In this unity, each partner maintains the distinctive attributes that are his or her strong points, at the same time melding with the strong points of the other for the greater enhancement of both. The god of action is goal-oriented. When he is in a balanced state, he contributes the very desirable quality of decisiveness to meetings. The goddess of relating is process-oriented. When she is in a balanced state, she contributes the very desirable quality of sensitivity to meetings. Thus, when the couple is in harmony, a meeting flows smoothly, with decisiveness and sensitivity. A wonderful experience.

However, when either action or relating pushes for ascendancy (that is, pushes to take over the meeting), it also pushes the pair into imbalance. And the experience of the meeting, like the experience of being privy to any marital dispute, is uncomfortable, to say the least. When the god of action takes over in a meeting, people feel bulldozed. Decisions get pushed to premature closure. Participants become resentful, distant, and resistant to implementing any solutions that get "agreed" upon.

§ **Data lines**:
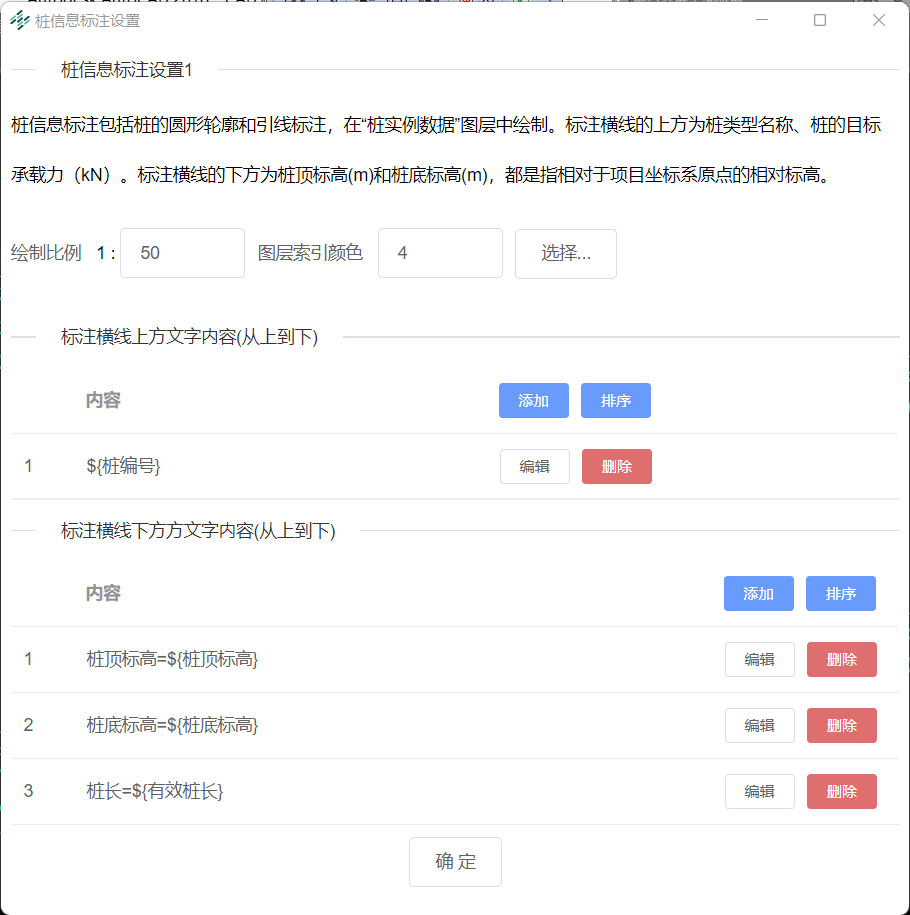
Task: Edit the 桩长 annotation entry
Action: point(759,791)
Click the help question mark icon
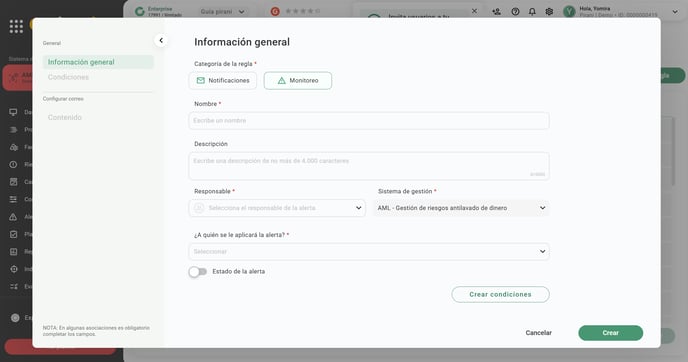 click(x=515, y=12)
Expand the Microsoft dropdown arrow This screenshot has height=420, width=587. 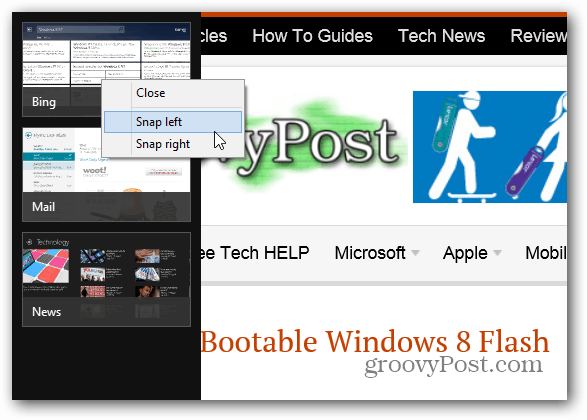tap(415, 253)
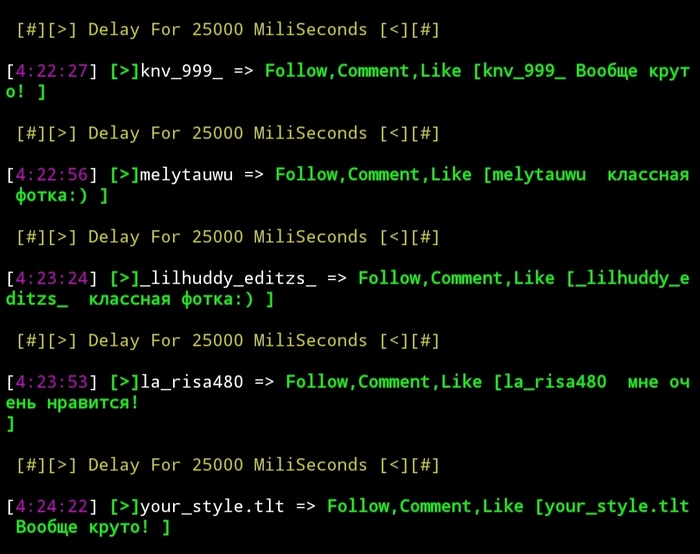Click the 4:22:56 timestamp

coord(51,175)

§ **Short exercise 1**: Duplicate everything in the passage on meetings from "In this unity, each" down to "A wonderful experience.".
§ **Short exercise 2**:
Answer these from the passage on meetings:
(a) What quality does the god of action bring to meetings when he is in a balanced state?
(b) The goddess of relating is oriented toward what?
(c) How do people feel when the god of action takes over a meeting?
§ **Short exercise 3**: Resume the passage about the god of action and the goddess of relating in meetings, picking up right after its last sentence.

§ **Response 1**:
In this unity, each partner maintains the distinctive attributes that are his or her strong points, at the same time melding with the strong points of the other for the greater enhancement of both. The god of action is goal-oriented. When he is in a balanced state, he contributes the very desirable quality of decisiveness to meetings. The goddess of relating is process-oriented. When she is in a balanced state, she contributes the very desirable quality of sensitivity to meetings. Thus, when the couple is in harmony, a meeting flows smoothly, with decisiveness and sensitivity. A wonderful experience.

§ **Response 2**:
(a) Decisiveness.
(b) Process.
(c) Bulldozed.

§ **Response 3**:
On the other hand, when the goddess of relating takes over a meeting, people feel bored. Discussions dwell on feelings, attitudes, and beliefs. Few decisions are made. Participants feel aimless and frustrated.

What steps, then, can we take to keep action and relating in harmony and avoid imbalances in our meetings?

SOME MARRIAGE COUNSELING FOR MEETINGS

The best way to balance the god of action when he gets out of hand is to structure meetings for effective relating. And the best way to balance the goddess of relating when she gets out of hand is to structure meetings for effective action.

First, to structure a meeting for effective relating:

1. Draw out the silent members of the group. Ask for their opinions, not facts. Asking for facts may simply put them on the spot.

2. Control the garrulous. When someone rambles on, pick up a phrase he or she utters as an excuse for cutting in and offer the phrase to someone else with a "What are your thoughts on that?"

3. Protect the weak. Commend contributions from junior members of the team.

4. Encourage the clash of ideas. (But discourage The clash of personalities.)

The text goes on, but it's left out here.